- The Washington Times - Saturday, March 4, 2000

A 52-year-old woman mauled by a police dog while asleep in bed, in her own home, has had her civil lawsuit against a Prince George's County police officer dismissed by a circuit court judge. Esther Vathekan, did nothing to warrant the attack; a tenant in a basement apartment had called police to investigate a burglary, and the mauling occurred when the 80-pound police dog Castro made its way into Mrs. Vathekan's upstairs bedroom, where it viciously attacked the 96-pound woman. Nevertheless, Prince George's County Circuit Court Judge Michele D. Hotten dismissed the suit based on a state law that grants immunity to municipal employees for their actions on the job. Judge Hotten called the attack "extremely unfortunate," but ruled "the action is covered under statutory immunity." What a handy get-out-of-jail free card that is.

Esther Vathekan, meanwhile, required four separate surgeries to repair the damage to her scalp, was hospitalized for a week and accumulated $50,000 in medical bills. "There is no justice anywhere," she said after Judge Hotten's ruling. "These are all tricks that are being played" to prevent the culpable from being held accountable.

It's hard not to agree with Mrs.
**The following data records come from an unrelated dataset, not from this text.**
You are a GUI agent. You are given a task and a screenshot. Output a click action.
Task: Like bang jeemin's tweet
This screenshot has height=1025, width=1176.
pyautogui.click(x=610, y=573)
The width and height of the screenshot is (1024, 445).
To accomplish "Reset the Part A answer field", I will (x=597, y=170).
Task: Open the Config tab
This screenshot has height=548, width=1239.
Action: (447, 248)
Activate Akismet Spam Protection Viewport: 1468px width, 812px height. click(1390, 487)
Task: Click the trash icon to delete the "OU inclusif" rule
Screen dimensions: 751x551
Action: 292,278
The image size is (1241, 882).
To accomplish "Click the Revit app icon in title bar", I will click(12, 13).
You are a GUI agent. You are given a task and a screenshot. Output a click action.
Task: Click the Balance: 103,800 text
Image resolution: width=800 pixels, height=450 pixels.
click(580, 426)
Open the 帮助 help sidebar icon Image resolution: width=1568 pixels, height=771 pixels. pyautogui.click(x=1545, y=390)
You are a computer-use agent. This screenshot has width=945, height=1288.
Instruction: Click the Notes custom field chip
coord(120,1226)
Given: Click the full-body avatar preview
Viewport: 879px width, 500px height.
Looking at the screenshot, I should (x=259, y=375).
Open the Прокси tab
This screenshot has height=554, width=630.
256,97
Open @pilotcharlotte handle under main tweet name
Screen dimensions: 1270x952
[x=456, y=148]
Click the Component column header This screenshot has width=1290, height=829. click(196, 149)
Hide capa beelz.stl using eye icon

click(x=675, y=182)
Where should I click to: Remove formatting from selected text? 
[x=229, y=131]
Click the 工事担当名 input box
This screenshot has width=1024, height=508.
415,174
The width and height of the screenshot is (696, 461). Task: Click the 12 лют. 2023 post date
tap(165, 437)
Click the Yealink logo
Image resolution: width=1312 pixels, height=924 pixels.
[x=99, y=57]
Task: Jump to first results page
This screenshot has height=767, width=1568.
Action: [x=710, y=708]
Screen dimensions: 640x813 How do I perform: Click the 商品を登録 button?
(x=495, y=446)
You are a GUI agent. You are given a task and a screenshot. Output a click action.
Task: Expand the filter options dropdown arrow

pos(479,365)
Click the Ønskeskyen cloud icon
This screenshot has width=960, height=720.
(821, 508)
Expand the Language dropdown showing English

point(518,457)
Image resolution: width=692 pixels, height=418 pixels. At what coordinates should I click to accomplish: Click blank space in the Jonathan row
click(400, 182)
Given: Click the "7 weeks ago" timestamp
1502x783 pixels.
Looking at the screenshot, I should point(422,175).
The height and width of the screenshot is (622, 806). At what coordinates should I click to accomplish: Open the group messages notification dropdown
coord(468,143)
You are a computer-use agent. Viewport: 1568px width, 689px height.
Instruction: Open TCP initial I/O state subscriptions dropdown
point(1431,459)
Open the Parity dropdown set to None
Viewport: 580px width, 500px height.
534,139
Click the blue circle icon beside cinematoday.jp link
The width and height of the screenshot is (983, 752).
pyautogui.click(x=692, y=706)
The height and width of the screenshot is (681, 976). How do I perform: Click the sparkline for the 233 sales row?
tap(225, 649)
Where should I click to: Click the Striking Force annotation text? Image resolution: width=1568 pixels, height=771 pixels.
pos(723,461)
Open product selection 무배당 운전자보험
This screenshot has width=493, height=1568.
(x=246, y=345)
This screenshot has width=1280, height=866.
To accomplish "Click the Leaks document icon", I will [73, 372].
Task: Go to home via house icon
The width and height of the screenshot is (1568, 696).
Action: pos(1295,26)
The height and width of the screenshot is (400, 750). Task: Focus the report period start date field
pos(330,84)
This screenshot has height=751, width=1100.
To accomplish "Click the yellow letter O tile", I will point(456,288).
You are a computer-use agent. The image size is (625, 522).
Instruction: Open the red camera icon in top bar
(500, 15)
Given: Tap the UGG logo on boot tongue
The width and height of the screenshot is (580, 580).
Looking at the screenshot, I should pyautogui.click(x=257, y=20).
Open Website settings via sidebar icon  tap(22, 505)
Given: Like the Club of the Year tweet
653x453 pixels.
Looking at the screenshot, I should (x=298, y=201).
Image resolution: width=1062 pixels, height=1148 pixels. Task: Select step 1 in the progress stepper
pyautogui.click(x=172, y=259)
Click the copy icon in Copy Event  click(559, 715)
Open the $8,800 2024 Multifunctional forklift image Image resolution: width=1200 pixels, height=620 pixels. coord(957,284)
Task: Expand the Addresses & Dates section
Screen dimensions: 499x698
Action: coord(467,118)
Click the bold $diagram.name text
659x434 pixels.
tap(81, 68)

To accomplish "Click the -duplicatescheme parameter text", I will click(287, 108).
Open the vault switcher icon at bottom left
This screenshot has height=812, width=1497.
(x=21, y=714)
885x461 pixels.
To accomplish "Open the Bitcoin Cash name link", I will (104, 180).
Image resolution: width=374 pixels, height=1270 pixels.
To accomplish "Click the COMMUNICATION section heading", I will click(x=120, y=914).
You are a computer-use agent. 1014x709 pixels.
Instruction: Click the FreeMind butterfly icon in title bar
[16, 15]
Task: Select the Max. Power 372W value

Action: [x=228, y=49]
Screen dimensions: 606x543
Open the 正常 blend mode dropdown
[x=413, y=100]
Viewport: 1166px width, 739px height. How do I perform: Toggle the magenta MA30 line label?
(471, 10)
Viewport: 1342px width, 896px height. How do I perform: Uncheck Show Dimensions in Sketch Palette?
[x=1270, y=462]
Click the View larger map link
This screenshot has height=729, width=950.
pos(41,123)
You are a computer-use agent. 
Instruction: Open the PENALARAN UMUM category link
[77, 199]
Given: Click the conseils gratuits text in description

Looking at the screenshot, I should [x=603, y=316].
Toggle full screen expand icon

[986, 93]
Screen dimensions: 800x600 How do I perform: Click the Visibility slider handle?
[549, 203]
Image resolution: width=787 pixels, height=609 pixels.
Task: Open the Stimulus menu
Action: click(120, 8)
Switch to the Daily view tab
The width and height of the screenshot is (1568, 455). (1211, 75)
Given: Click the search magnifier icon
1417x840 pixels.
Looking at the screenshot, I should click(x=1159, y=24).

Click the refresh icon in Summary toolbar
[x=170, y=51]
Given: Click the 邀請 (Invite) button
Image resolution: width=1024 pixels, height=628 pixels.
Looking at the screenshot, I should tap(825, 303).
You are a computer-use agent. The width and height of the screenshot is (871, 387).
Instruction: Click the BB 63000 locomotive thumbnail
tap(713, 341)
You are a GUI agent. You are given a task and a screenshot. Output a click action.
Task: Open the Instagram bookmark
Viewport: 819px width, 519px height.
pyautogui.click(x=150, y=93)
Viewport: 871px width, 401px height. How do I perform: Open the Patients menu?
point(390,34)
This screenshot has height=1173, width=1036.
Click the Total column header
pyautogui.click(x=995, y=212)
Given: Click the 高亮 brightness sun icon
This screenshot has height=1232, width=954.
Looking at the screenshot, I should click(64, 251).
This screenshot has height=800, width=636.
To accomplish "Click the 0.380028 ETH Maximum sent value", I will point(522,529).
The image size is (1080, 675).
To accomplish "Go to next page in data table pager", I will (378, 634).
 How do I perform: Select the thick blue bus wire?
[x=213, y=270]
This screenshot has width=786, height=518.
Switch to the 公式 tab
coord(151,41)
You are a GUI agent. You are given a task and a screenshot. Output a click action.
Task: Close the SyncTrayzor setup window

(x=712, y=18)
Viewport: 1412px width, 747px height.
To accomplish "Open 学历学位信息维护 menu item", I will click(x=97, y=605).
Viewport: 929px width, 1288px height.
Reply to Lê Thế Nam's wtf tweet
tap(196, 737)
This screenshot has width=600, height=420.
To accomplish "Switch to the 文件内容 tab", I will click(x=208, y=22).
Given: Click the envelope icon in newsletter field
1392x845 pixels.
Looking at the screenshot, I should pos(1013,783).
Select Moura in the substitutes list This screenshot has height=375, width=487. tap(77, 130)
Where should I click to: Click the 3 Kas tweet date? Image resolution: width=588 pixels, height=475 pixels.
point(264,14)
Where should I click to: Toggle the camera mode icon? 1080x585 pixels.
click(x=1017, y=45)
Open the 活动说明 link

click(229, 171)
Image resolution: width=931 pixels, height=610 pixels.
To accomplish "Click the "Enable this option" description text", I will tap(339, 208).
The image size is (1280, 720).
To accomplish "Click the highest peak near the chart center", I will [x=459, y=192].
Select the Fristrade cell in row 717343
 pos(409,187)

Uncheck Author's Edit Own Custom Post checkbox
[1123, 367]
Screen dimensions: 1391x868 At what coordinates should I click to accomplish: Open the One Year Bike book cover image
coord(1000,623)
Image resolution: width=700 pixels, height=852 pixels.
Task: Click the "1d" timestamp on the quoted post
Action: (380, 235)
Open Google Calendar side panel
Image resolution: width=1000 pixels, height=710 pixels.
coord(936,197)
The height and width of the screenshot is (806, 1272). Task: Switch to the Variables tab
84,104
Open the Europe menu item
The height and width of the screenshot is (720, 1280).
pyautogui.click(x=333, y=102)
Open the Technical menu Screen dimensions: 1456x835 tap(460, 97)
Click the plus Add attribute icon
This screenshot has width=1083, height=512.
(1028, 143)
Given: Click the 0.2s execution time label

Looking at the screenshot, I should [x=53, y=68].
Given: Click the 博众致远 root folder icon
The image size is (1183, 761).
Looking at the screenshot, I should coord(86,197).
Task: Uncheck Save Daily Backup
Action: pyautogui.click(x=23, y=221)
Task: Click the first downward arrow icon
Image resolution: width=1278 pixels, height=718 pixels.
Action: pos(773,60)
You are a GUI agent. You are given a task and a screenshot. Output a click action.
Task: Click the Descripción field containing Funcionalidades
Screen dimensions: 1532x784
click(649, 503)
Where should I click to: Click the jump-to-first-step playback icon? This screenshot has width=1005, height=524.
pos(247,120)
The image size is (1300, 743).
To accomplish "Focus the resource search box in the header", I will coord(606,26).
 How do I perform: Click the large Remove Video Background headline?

Vathekan. To unleash a vicious animal into a dwelling where innocent people are sleeping in their own beds seems like a bad judgment call, at the very least, on the part of the Prince George's County police officer who let the animal loose. But this incident is not an isolated case. The FBI has been investigating the Prince George's County canine unit since early last year and there at least 13 pending civil lawsuits alleging excessive force and brutality by Prince George's County canine officers. County Executive Wayne Curry announced last May that changes in training and tactics would be implemented to reduce the likelihood of unwarranted dog bites in the future.

None of which will do much good for Esther Vathekan, who will bear the scars of Castro's attack for the rest of her life. Her federal lawsuit is still pending, however. Perhaps that tribunal will consider the issue of right vs. wrong rather than the minutia of legal technicalities.

m PAVED WITH GOOD INTENTIONS? Northern Virginia lawmakers are struggling to restore monies earmarked for transportation projects in the region that were removed from legislation pending in the General Assembly in Richmond. Sen. Warren Barry, Fairfax Republican, is among those seeking to restore the money before the General Assembly heads into the last week of its legislative session. Mr. Barry called the existing funds earmarked for Northern Virginia "nothing close to what we need" and urged that funds be targeted to specific projects in the Northern Virginia area.

The total package is worth more than $2 billion with the House version coming in at $2.6 billion over six years and the Senate version amounting to $2.1 billion over the same six year period. The latest version of the House bill, however, transfers much of the earmarked funds into a general fund to be disbursed by the Commonwealth Transportation Board. Mr. Barry and other area lawmakers, such as Fairfax County Board of Supervisors Chairman Katherine Hanley and Del. John H. "Jack" Rust of Fairfax, worry that much of the money will get lost in the shuffle and not be used to relieve the growing gridlock that threatens both the quality of life and the business environment of Northern Virginia.

This page certainly agrees that more roads are needed and pronto but beyond that, it's also well past time to give serious thought to other ways to ease traffic congestion. Any expansion of road capacity will not likely keep pace with development and the burgeoning populations of Fairfax and Loudoun Counties. Some form of "congestion pricing" or incentives to promote telecommuting, such as the $500 tax credit proposed by Rep. Tom Davis, Fairfax Republican are longer-term solutions that deserve to be looked at. The sooner this gets going, the better. Else we'll all be stuck on a road to nowhere.